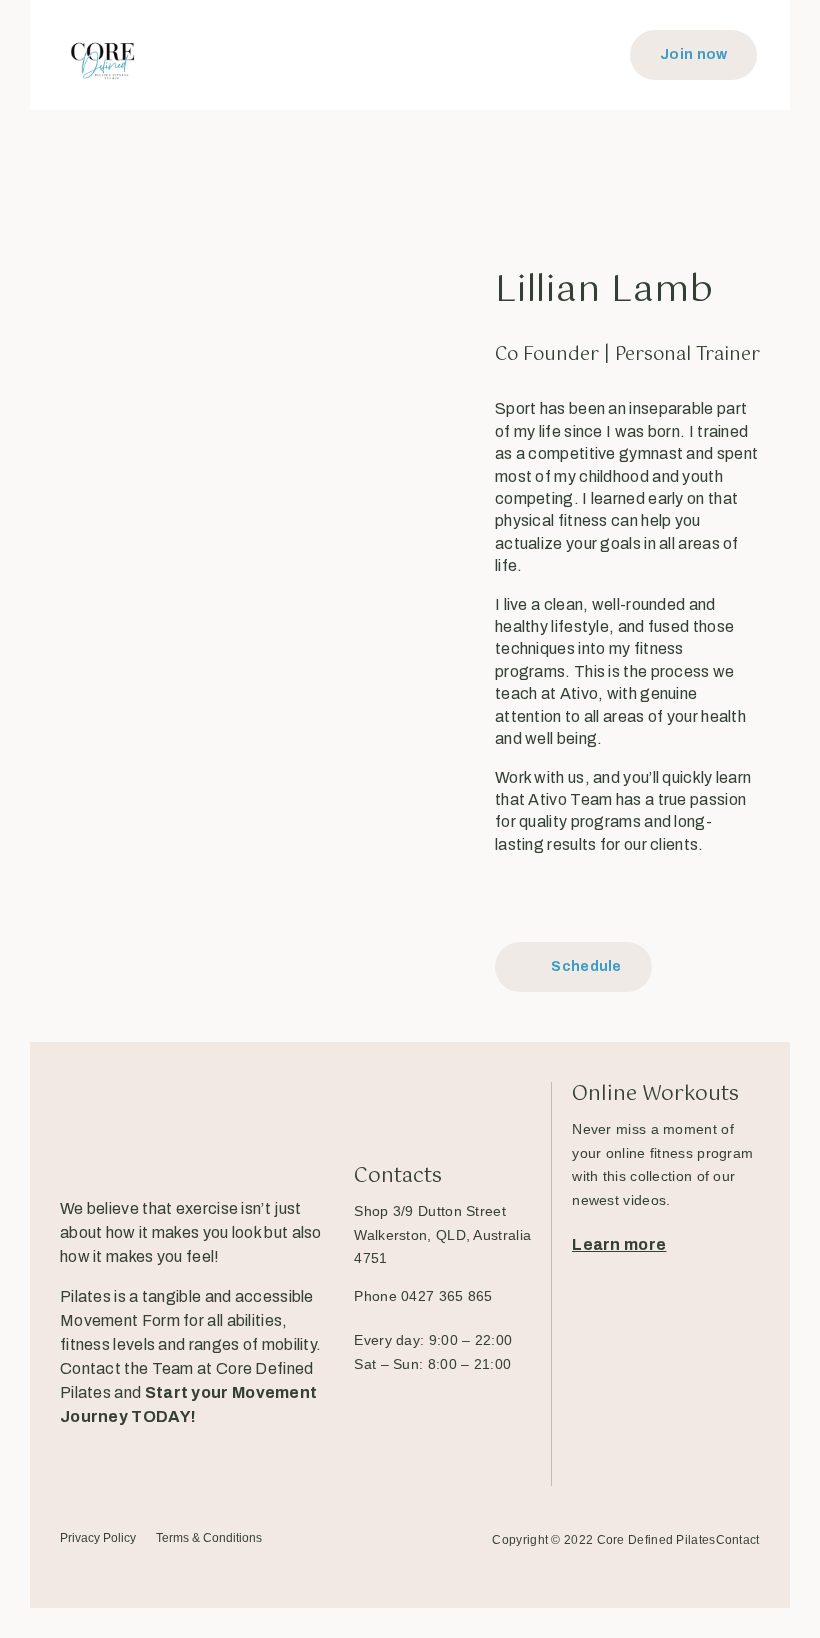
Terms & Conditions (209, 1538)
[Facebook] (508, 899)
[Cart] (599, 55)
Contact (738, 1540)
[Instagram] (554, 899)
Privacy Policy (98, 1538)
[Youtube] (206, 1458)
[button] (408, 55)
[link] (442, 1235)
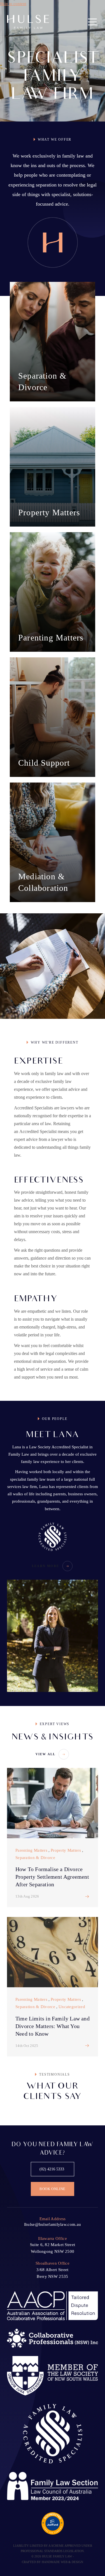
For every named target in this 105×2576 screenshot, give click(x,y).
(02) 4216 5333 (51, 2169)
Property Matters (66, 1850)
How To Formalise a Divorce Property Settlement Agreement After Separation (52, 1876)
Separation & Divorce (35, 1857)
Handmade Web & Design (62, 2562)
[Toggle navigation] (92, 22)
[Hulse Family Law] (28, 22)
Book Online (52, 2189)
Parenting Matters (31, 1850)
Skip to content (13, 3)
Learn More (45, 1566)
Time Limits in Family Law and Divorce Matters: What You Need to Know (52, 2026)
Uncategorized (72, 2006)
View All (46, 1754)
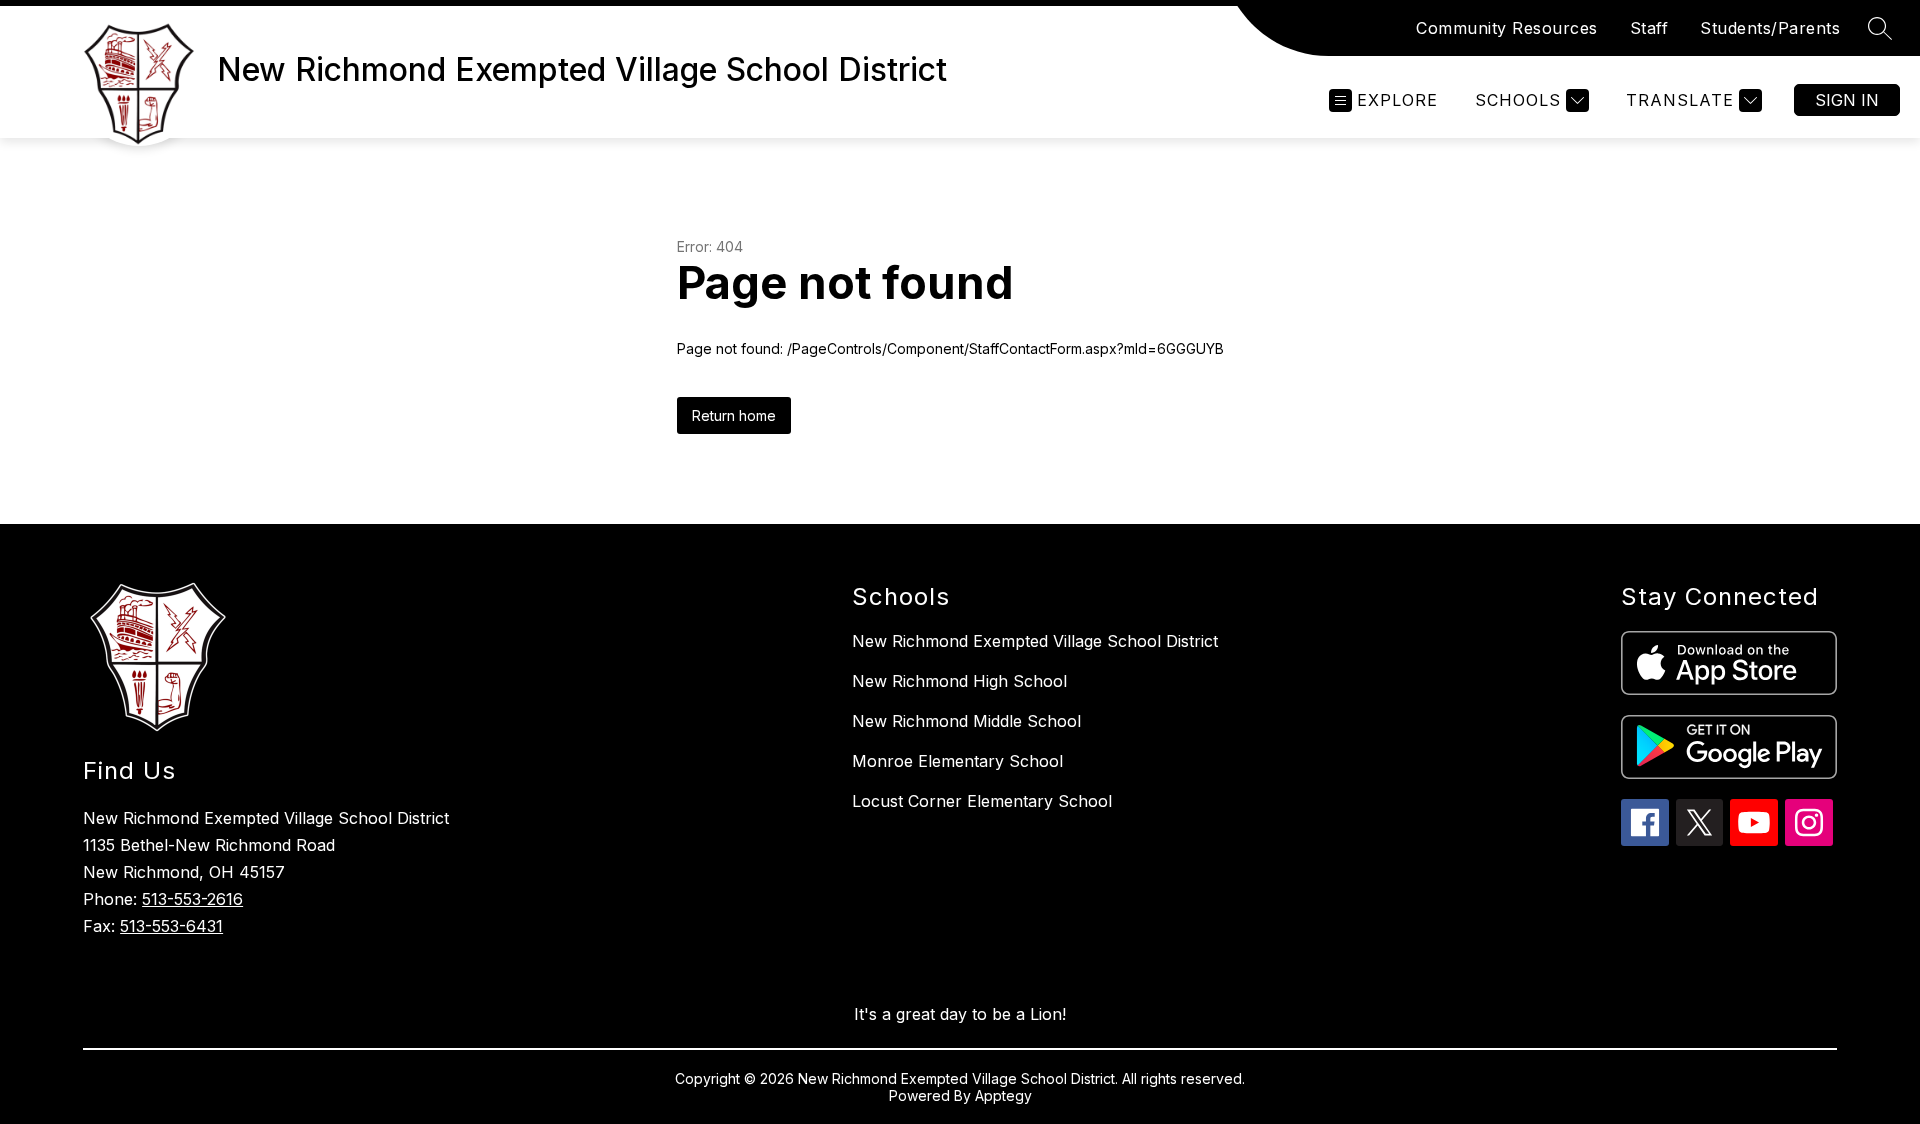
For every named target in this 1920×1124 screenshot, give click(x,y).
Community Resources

# # #

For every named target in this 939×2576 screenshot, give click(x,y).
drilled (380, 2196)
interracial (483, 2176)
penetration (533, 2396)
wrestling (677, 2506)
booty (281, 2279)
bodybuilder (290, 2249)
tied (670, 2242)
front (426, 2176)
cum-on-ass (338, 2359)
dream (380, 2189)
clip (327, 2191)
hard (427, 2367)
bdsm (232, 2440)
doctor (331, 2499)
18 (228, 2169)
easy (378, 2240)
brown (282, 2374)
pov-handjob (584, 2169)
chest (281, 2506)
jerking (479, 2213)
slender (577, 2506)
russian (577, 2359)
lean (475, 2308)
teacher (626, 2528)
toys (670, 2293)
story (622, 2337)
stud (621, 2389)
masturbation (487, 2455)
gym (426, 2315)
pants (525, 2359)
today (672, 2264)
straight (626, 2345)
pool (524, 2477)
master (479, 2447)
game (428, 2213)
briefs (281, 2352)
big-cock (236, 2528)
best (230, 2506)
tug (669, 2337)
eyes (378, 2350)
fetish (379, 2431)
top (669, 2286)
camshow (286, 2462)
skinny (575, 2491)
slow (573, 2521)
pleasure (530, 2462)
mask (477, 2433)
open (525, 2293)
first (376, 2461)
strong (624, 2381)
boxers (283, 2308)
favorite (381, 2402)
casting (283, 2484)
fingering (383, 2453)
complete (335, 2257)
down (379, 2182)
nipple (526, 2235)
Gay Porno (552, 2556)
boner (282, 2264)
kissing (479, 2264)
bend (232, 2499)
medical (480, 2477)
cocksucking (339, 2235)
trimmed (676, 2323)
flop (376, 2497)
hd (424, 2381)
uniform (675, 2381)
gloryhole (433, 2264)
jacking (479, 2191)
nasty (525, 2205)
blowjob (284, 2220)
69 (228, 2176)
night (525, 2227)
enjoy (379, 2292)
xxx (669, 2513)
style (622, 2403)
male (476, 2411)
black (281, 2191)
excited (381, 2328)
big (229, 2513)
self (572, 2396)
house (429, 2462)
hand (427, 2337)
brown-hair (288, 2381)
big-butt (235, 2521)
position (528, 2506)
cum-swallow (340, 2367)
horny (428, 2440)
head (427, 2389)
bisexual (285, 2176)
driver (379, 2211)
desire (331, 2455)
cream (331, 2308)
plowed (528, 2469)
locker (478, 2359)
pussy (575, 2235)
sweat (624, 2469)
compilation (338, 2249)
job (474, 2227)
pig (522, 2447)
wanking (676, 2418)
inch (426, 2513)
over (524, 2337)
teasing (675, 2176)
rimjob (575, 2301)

# # #

## [WHAT IS REQUIRED]
In the listing above, start at the line with "For every named target in this 939×2576", go on through the line with "pig (522, 2447)", and copy each of those lines exactly; leave out all the rest.

## [EXERCISE OUTPUT]
For every named target in this 939×2576 screenshot, give click(x,y).
drilled (380, 2196)
interracial (483, 2176)
penetration (533, 2396)
wrestling (677, 2506)
booty (281, 2279)
bodybuilder (290, 2249)
tied (670, 2242)
front (426, 2176)
cum-on-ass (338, 2359)
dream (380, 2189)
clip (327, 2191)
hard (427, 2367)
bdsm (232, 2440)
doctor (331, 2499)
18 (228, 2169)
easy (378, 2240)
brown (282, 2374)
pov-handjob (584, 2169)
chest (281, 2506)
jerking (479, 2213)
slender (577, 2506)
russian (577, 2359)
lean (475, 2308)
teacher (626, 2528)
toys (670, 2293)
story (622, 2337)
stud (621, 2389)
masturbation (487, 2455)
gym (426, 2315)
pants (525, 2359)
today (672, 2264)
straight (626, 2345)
pool (524, 2477)
master (479, 2447)
game (428, 2213)
briefs (281, 2352)
big-cock (236, 2528)
best (230, 2506)
tug (669, 2337)
eyes (378, 2350)
fetish (379, 2431)
top (669, 2286)
camshow (286, 2462)
skinny (575, 2491)
slow (573, 2521)
pleasure (530, 2462)
mask (477, 2433)
open (525, 2293)
first (376, 2461)
strong (624, 2381)
boxers (283, 2308)
favorite (381, 2402)
casting (283, 2484)
fingering (383, 2453)
complete (335, 2257)
down (379, 2182)
nipple (526, 2235)
Gay Porno (552, 2556)
boner (282, 2264)
kissing (479, 2264)
bend (232, 2499)
medical (480, 2477)
cocksucking (339, 2235)
trimmed (676, 2323)
flop (376, 2497)
hd (424, 2381)
uniform (675, 2381)
gloryhole (433, 2264)
jacking (479, 2191)
nasty (525, 2205)
blowjob (284, 2220)
69 (228, 2176)
night (525, 2227)
enjoy (379, 2292)
xxx (669, 2513)
style (622, 2403)
male (476, 2411)
black (281, 2191)
excited (381, 2328)
big (229, 2513)
self (572, 2396)
house (429, 2462)
hand (427, 2337)
brown-hair (288, 2381)
big-butt (235, 2521)
position (528, 2506)
cum-swallow (340, 2367)
horny (428, 2440)
head (427, 2389)
bisexual (285, 2176)
driver (379, 2211)
desire (331, 2455)
cream (331, 2308)
plowed (528, 2469)
locker (478, 2359)
pussy (575, 2235)
sweat (624, 2469)
compilation (338, 2249)
job (474, 2227)
pig (522, 2447)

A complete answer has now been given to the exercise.